WORK TO DO
Write the next part of the passage below on running 32-bit and 64-bit application versions through wrappers in Solaris, starting right after its final sentence.

QUOTED TEXT
════════════════════
Application Naming Conventions

Rather than having specific names for 32-bit and 64-bit versions of an application, such as foo32 and foo64, 32-bit and 64-bit applications can be placed in the appropriate platform-specific subdirectory, as explained in Placement of Libraries and Programs. Wrappers, which are explained in the next section, can then be used to run the correct version of the application. One advantage is that the user does not need to know about the specific 32-bit and 64-bit version, since the correct version executes automatically, depending on the platform.

Shell-Script Wrappers

In the case where 32-bit and 64-bit specific versions of applications are required, shell-script wrappers can make the version transparent to the user. This is the case with a number of tools in the Solaris operating environment, where 32-bit and 64-bit versions are needed. A wrapper can use the isalist command to determine the native instruction sets executable on a particular hardware platform, and run the appropriate version of the tool based on this.

This is an example of a native instruction set wrapper:

#! /bin/sh 
 
CMD=`basename $0`
DIR=`dirname $0`
EXEC=
for isa in `/usr/bin/isalist`; do	
	if [-x ${DIR}/${isa}/${CMD}]; then		
		EXEC=${DIR}/${isa}/${CMD}
		break	
	fi
done
if [-z "${EXEC}"]; then	
		echo 1>&2 "$0: no executable for this architecture"
		exit 1
 
fi
exec ${EXEC} "${@}"

One problem with this example is that it expects the $0 argument to be a full pathname to its own executable. For this reason, a generic wrapper, isaexec(), has been created to address the problem of 32-bit and 64-bit specific applications. A description of this wrapper follows.

/usr/lib/isaexec Binary File

isaexec(3C) is a 32-bit executable binary file that performs the wrapper function outlined in the shell script wrapper presented in the immediately preceding description, but with precise preservation of the argument list. The executable's full pathname is /usr/lib/isaexec, but it is not designed to be executed by that name. Rather, it can be copied or linked (hard link, not soft link) to the primary name of a program that exists in more than one version, selected using isalist(1).

For example, in a SPARC environment, the command truss(1) exists as three executable files:

• /usr/bin/truss
• /usr/bin/sparcv7/truss
• /usr/bin/sparcv9/truss

The executables in the sparcv7 and sparcv9 subdirectories are the real truss(1) executables, 32-bit and 64-bit respectively. The wrapper file, /usr/bin/truss, is a hard link to /usr/lib/isaexec.
════════════════════
GIVEN MATERIAL

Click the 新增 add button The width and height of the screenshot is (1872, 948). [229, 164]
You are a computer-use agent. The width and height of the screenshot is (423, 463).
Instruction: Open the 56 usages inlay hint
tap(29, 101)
════════════════════
TASK OUTPUT
In the x86 environment, the command truss(1) exists as three executable files:

• /usr/bin/truss
• /usr/bin/i86/truss
• /usr/bin/amd64/truss

The isaexec(3C) wrapper determines its own fully resolved symlink-free path name using getexecname(3C), independent of its argv[0] argument, gets the isalist(1) through sysinfo(SI_ISALIST, ...), and performs an exec(2) of the first executable file bearing its own name found in the resulting list of subdirectories of its own directory. It then passes the argument vector and environment vector unchanged. In this way, argv[0] passed to the final program image appears as first specified, not as transformed into a full path name modified to contain the name of the subdirectory.

Because wrappers might exist, you need to be careful when moving executables to different locations. You might move the wrapper rather than the actual program.

isaexec(3c) Interface

Many applications already use startup wrapper programs to set environment variables, clear temporary files, start daemons, and so on. The isaexec(3C) interface in libc(3LIB) allows the same algorithm used in the shell-based wrapper example above to be invoked directly from a custom wrapper program.

Debugging 64-bit Applications

All of the Solaris debugging tools have been updated to work with 64-bit applications. This includes the truss(1) command, the /proc tools (proc(1)) and mdb.

The dbx debugger, capable of debugging 64-bit applications, is available as part of the Sun Studio tool suites. The remaining tools are included with the Solaris release.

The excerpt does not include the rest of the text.